Industry is also hugely culpable in cementing many of the dafter rules surrounding genetically modified products. The Frankenfood Myth gives us a nice US example of industrial self-interest working against GM products. The North American Millers' Association argued that there should be zero-tolerance for the presence of industrial or pharmaceutical crops in agricultural products intended for food or feed. They called for all developers of plant-based drugs to have mandatory liability coverage or to indemnify all downstream processors and handlers of food products against the potential impacts of gene flow. Such a call might make sense from an industry that was whiter-than-white-flour and twice as wholesome. However, as Miller and Conko point out, milling itself is rather prone to adventitious agents—“highly toxic fungi, rodent droppings, and insect parts”—none of which are really intended for food use either.

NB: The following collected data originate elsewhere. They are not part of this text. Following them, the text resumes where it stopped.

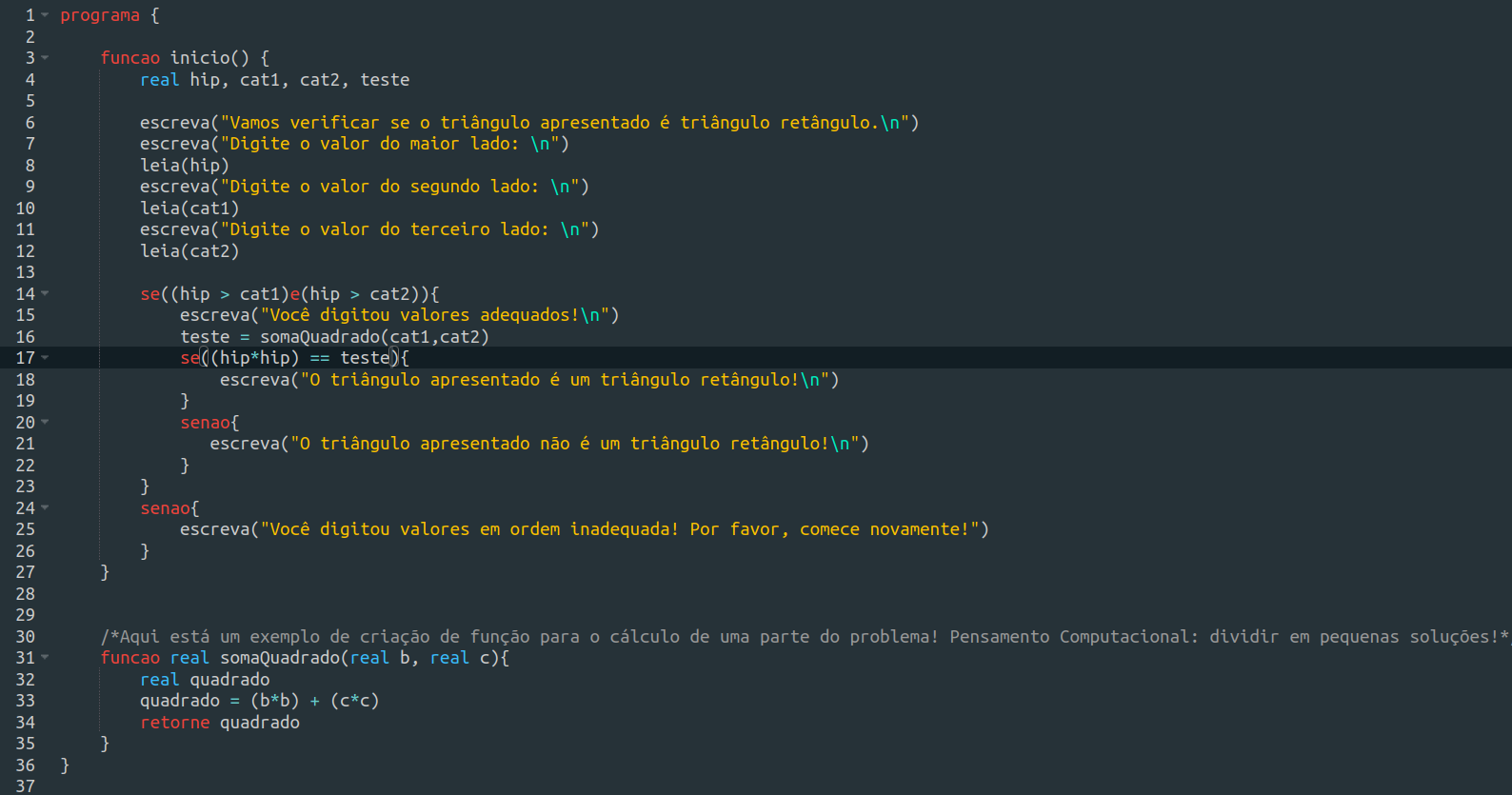Collapse the senao block at line 20
This screenshot has height=795, width=1512.
[x=45, y=423]
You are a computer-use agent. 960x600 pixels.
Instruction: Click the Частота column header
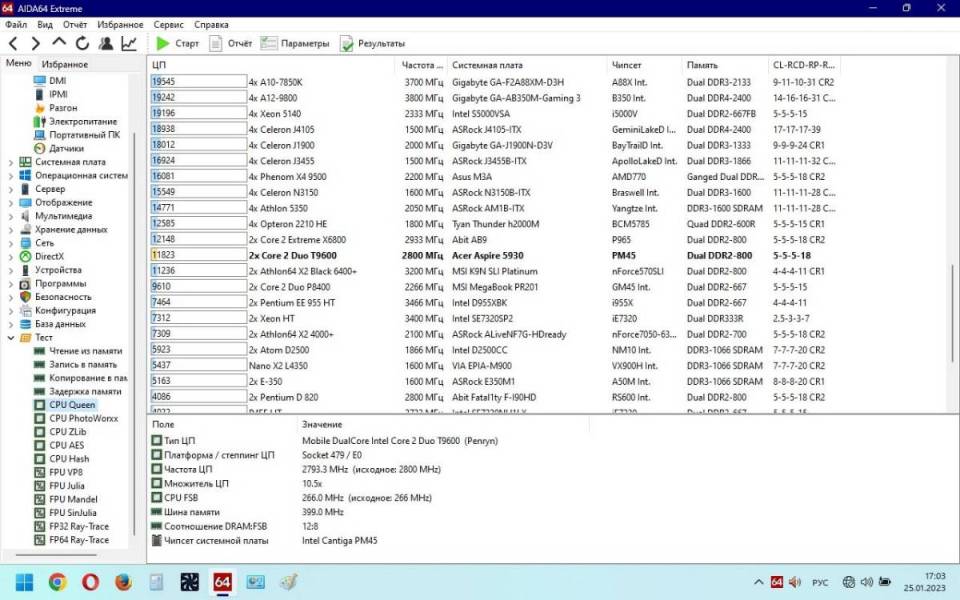tap(417, 65)
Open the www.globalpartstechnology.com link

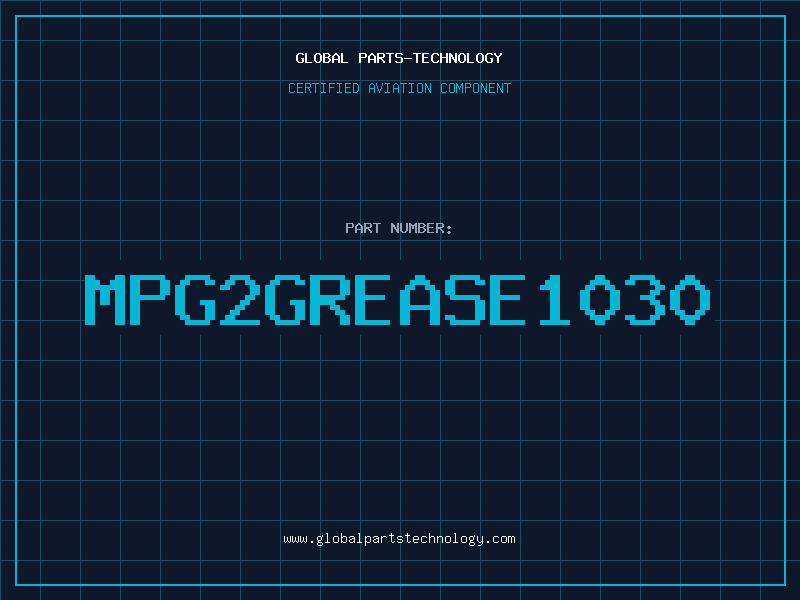click(399, 539)
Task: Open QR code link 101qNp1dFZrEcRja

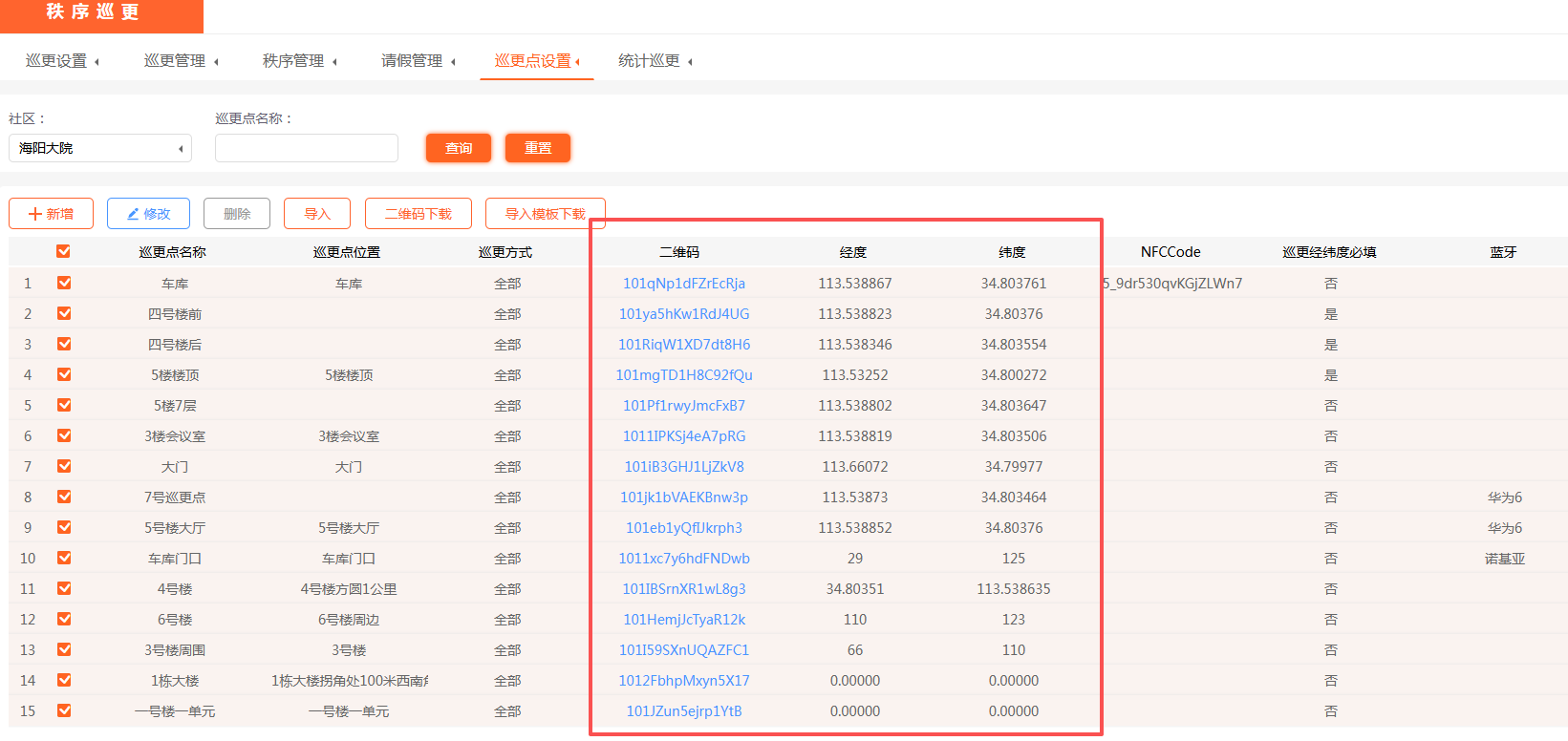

In Europe in the late 1980s and early 1990s, individual large companies and their industry associations accepted that the whole area of GM crops needed regulating. Once the regulations were in force, the argument went, it would be easier for the barriers to the market to be dismantled. The greatest unscientific gaffe of this lamb-like stance was the acceptance that because GM crops can be distinguished, they should be. Of course, it was never the intention to treat GM products differently (just as it was never the intention for black people to get the raw end of the deal in the apartheid regimes of southern Africa). But once the special GM status was enshrined in legislation, regulators who were 'just following orders' introduced all sorts of unjustified measures. A grossly misshapen form of public opinion was used as a stick to beat a trail of submission through retailers, food processors and farmers—all the way back to the plant breeders and the research groups on whose results they drew. Europe's regulations on GM are only 'science-based' in that people in white coats conduct the uninstructive tests that the law now requires. Europe has a strong GM testing industry, but no homegrown GM products.

The Frankenfood Myth is a cautionary tale of what happens when beliefs and nonsense are given equal play with knowledge in setting policy (or as might be more appropriate, in not having a policy at all). It provides a historical record of the blindfolded, backwards walk that has been taken in regulating genetically modified organisms. The mere presence of controversy, say Miller and Conko at one point, “should not cause industry—or government regulators for that matter—to overreact.” They have done so, and now is the time to admit it and try to rescue what remains of a potentially supremely important economic and humanitarian endeavor.